Categories: Uncategorized
  1. toto
    April 18, 2015 at 2:24 pm

    Kouign Amann is from France (Bretagne to be precise) and although it is absolutely delicious it will, without doubt, kill you !


  2. EllipticCurveLover
    April 18, 2015 at 2:56 pm

    I have a few suggestions/thoughts for PLOP. First, it’s great that you are interested in elliptic curves, they are a wonderful entry point to a ton of interesting mathematics (algebraic geometry, complex analysis, representation theory, computational complexity, cryptography, and all sorts of number theory).

    Second, just to echo/amplify what MathBabe said, the key to reading a book like Atiyah/MacDonald is to realize that it’s really all about doing the exercises — this is where you learn to speak the language. In fact,I would view the definitions/lemmas/theorems/etc… as just reference material that will help you solve the problems, which should be your primary focus. Mathematical definitions mean nothing until you actually use them in anger, i.e. to solve a problem (and I mean “you” not the author — watching someone else use them is not the same as using them yourself). If you found Dummit & Foote smooth sailing, you should have no trouble mastering Atiyah/MacDonald (indeed, a lot of the material is even covered in Dummit & Foote). The difference is that in Dummit & Foote you can often get away with watching the author solve the problems whereas in Atiyah/MacDonald (and really any math book past the 101 version of the subject), it’s all on you. Solving problems on your own without anyone to talk to can be a tough slog, but there are now a lot of online resources you can access (however, given what you have said,I would recommend Math Stack Exchange over MathBabe’s suggestion of Math Overflow, the latter is focused on research level questions whereas the former is dedicated to people who are still learning their subjects).

    Third, I can give some specific suggestions for learning more about elliptic curves. There are online course notes and problem sets for MIT’s undergraduate course on elliptic curves that might be of interest you, and the syllabus includes a bunch of references (see http://math.mit.edu/classes/18.783/syllabus.html). I think Washington’s book is pretty good (it is at an intermediate level between Silverman-Tate and Silverman’s two books), as is Milne’s (a little more advanced, but Milne is really an engaging writer and the whole book is available on line for free). I also *love* Cox’s book, which may be right up your alley.

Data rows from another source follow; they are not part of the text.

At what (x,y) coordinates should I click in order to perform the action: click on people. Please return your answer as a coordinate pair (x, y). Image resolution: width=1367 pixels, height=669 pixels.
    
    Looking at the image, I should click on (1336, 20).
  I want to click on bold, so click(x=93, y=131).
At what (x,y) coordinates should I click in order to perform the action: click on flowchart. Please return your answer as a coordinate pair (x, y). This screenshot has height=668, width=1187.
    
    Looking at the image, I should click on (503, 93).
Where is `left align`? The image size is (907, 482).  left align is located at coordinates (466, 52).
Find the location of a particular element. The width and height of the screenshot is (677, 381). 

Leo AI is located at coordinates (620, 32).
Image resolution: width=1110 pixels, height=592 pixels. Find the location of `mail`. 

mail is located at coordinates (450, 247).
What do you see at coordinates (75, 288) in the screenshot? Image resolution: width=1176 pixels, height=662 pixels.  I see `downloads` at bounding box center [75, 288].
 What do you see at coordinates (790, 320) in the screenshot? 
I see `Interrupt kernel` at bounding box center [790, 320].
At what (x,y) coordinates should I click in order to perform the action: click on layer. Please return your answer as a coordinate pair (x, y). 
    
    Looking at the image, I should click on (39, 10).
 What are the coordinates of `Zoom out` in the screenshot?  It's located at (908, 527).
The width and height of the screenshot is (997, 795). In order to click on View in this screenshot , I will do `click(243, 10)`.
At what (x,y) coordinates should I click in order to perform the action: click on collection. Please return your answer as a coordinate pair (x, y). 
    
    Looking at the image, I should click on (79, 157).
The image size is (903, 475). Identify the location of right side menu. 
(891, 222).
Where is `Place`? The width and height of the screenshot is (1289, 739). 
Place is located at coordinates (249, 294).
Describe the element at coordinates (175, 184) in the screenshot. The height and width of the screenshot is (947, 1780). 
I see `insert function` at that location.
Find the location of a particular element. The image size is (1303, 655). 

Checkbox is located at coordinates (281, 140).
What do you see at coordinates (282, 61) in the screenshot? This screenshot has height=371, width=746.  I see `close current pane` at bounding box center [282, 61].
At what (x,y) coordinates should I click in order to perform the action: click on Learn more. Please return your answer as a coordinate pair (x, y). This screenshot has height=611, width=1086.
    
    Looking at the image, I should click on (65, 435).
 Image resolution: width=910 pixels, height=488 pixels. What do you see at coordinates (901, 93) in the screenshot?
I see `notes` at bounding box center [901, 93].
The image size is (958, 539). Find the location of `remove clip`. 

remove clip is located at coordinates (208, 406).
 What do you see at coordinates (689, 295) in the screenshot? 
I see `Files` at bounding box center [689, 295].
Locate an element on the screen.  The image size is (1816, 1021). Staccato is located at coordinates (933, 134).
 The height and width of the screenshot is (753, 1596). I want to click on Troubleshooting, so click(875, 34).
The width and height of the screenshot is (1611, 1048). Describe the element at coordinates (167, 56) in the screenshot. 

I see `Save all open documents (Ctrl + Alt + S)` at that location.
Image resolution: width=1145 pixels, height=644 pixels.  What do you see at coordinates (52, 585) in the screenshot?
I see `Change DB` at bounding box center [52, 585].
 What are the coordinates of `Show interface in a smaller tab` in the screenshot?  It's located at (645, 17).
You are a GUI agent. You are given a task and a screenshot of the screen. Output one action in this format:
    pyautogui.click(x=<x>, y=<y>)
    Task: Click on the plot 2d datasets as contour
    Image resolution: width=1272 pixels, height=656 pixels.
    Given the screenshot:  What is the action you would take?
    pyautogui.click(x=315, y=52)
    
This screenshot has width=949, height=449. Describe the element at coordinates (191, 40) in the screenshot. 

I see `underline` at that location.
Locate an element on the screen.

    But you might start by looking through the lecture notes for the course. They look more or less self-contained and pretty accessible. And the problem sets look quite interesting — a lot of them involve the computer algebra system Sage (and the spiffy new SageMathCloud, see https://cloud.sagemath.com), which knows a surprising amount about elliptic curves.


  3. April 18, 2015 at 9:41 pm

    Did you go to the Cheeseboard in Berkeley on Shattuck near Vine? Absolutely fantastic food and a socialist’s utopia.


    • April 18, 2015 at 10:26 pm

      Love that place. No but I went across the street to Chez Panisse!


      • April 18, 2015 at 10:40 pm

        You 1%er!!!!

        Tried to get reservations at Chez Panisse after older daughter got hooded in Hearst Greek Theater a few years back, but alas others had the idea before me and had to settle for the scenic restaurant by the water, Skates. Gorgeous views is all I can say about the food there.